By default, I am an expert on the subject of unhappiness. There were two women in my life who taught me that being unhappy is a decision: My mother and older sister. Each of these women viewed their unhappy lives through a lens of ‘yes, but’s.” Ever talked with someone who you think you might be able to help out of their current crisis? After the nth excellent suggestion you have offered to resolve whatever the dilemma is, the person replies with a “Yes…but…” you learn. And you stop making suggestions.

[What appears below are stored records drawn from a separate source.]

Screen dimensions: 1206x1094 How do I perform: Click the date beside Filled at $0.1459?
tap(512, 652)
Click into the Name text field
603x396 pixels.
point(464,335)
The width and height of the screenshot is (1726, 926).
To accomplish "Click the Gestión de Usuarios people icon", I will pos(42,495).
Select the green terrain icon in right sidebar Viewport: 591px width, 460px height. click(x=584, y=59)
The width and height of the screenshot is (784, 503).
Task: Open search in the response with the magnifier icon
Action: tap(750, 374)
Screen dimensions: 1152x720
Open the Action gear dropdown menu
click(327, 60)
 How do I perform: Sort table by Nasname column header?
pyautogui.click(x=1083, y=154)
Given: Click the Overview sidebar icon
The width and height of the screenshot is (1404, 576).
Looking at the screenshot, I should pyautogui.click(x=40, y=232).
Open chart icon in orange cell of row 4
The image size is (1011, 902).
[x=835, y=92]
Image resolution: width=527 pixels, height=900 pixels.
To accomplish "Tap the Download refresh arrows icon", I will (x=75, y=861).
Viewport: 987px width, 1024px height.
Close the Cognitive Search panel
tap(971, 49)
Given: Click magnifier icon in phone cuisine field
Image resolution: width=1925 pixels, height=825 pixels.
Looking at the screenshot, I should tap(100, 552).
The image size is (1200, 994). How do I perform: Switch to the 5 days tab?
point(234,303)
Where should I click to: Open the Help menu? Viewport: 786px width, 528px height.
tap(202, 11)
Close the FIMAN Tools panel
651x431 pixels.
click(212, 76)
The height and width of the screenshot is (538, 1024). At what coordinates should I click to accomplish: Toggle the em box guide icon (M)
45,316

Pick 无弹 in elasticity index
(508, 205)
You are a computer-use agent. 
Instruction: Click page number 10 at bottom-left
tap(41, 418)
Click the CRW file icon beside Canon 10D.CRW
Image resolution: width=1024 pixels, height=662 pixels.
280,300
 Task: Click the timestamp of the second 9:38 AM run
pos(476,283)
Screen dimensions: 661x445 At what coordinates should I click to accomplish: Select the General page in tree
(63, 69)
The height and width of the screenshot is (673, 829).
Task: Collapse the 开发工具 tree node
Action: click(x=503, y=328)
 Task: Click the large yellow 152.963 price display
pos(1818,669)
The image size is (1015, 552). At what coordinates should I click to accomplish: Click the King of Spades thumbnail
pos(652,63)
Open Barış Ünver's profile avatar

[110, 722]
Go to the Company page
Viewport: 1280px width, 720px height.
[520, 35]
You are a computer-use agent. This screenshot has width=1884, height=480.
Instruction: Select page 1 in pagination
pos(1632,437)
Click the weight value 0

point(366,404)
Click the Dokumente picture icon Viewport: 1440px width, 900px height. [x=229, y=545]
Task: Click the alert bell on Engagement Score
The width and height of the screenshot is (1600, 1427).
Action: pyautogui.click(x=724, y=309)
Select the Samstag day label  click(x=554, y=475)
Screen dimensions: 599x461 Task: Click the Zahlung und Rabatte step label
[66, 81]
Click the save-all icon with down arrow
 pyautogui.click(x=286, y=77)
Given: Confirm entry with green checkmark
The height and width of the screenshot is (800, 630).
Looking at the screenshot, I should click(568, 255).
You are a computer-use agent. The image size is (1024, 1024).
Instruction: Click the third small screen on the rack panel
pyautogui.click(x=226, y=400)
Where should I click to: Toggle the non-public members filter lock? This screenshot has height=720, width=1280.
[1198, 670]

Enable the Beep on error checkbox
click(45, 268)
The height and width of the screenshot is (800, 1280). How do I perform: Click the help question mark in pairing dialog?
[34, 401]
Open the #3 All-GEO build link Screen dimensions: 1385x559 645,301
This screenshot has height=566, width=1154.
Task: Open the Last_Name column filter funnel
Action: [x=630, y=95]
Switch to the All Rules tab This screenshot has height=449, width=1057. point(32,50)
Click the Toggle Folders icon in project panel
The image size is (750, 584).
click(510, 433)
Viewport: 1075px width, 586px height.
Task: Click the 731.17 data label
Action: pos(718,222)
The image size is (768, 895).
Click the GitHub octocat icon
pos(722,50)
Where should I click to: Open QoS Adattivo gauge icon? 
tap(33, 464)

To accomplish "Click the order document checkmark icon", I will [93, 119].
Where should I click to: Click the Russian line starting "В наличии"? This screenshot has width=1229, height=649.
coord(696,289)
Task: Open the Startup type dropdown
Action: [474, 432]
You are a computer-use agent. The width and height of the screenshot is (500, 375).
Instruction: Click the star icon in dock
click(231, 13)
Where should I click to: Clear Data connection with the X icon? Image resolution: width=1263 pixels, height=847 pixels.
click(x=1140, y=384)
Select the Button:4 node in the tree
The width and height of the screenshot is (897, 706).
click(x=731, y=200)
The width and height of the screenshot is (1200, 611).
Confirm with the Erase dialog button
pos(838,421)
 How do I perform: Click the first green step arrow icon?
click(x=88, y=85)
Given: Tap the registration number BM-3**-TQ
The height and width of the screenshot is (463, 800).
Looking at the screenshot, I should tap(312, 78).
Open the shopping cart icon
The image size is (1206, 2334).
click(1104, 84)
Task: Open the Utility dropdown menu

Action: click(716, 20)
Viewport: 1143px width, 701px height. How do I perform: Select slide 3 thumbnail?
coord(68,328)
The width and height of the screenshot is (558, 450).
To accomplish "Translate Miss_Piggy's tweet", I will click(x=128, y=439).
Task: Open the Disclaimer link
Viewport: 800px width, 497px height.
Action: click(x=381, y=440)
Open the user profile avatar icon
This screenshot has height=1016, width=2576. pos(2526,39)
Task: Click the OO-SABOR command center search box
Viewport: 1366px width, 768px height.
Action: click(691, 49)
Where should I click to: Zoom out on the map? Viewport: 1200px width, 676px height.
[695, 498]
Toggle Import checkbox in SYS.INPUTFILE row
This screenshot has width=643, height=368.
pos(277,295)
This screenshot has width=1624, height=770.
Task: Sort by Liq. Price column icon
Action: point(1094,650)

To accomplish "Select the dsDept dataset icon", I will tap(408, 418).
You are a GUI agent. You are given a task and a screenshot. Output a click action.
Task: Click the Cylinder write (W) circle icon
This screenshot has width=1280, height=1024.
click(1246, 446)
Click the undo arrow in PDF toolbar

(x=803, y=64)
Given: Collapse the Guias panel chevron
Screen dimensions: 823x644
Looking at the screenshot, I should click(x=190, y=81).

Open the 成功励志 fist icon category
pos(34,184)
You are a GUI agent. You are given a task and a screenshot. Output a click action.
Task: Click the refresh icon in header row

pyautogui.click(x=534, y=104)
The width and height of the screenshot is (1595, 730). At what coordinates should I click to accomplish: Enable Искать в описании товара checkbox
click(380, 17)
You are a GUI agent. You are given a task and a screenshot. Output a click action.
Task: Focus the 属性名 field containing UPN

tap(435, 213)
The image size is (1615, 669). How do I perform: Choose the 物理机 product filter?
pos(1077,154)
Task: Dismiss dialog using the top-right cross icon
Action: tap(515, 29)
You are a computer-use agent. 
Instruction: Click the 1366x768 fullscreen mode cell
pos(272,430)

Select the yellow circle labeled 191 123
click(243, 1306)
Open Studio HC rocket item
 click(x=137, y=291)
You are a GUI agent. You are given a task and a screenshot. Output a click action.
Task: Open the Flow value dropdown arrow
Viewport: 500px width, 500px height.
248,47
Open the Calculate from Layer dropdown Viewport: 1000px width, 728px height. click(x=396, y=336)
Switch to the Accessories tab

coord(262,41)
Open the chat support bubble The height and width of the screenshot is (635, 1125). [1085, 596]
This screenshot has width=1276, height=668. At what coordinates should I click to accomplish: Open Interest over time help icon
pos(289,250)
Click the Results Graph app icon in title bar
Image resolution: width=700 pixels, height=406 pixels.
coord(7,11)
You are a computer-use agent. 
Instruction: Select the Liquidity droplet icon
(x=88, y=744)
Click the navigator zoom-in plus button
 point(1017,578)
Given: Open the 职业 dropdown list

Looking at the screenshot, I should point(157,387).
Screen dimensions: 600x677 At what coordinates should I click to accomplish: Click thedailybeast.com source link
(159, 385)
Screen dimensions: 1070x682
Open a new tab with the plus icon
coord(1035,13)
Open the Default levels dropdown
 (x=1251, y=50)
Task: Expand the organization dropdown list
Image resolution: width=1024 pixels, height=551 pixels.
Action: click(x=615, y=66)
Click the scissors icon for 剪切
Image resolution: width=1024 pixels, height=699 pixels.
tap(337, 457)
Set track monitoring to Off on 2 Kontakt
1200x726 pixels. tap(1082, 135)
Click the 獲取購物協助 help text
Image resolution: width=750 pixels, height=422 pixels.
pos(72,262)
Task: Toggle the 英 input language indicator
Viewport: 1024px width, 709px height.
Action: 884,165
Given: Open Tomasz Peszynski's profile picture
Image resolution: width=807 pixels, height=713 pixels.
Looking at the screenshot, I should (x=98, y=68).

The other day, early in the morning, my day trader husband and I were chatting. I like listening to John talk about his days because they are so different from mine. His mind lives in the midst of finance, the vicissitudes of the SPY, options and big business. While mine is in my latest book I aim to complete by the fall. When John spoke of Jack Ma, the name immediately caught my attention. Cool name for writers always on the lookout for interesting characters.
“Jack Ma?” I repeated.
“Yes, he is CEO of Alibaba [the Chinese analogue to Amazon]..fascinating man. He was the only person out of 24 who was denied employed at KFC when the new franchise opened in his hometown in China…” Grinning, John added, “His life was a series of failures…told he wasn’t good enough to be a cop and tons of other jobs he applied for and never got.”
By now I was fascinated. This new book will include a few glimpses of rural China…perhaps I can weave in a character based on this man. Consequently, I began to read about Ma.
When I found an article with this title, I laughed. “If you’re poor at thirty-five, you deserve it.” He sounds just like an American businessman, one from the days when business was respected, even lauded, like Andrew Carnegie. Or maybe Henry Ford? But no longer. It has been replaced largely by politicians and media pundits convincing Americans that the government knows better: About health, morality, rights and beliefs, of late, even gender and sexual ones. Consequently, reading about the life of Ma, so reminiscent of last century American capitalists was jarring.
You are poor says Ma because “you lack ambition.” And he defines ambition as “living a life of great ideals, a magnificent goal in life that must be realized.”
One can choose poverty and be happy- happier than most souls on the planet. John and I know several men who are among the happiest we know. The real point is a simple one. Whether it’s unhappy and poor or unhappy and alone or unhappy and angry, it’s our fault.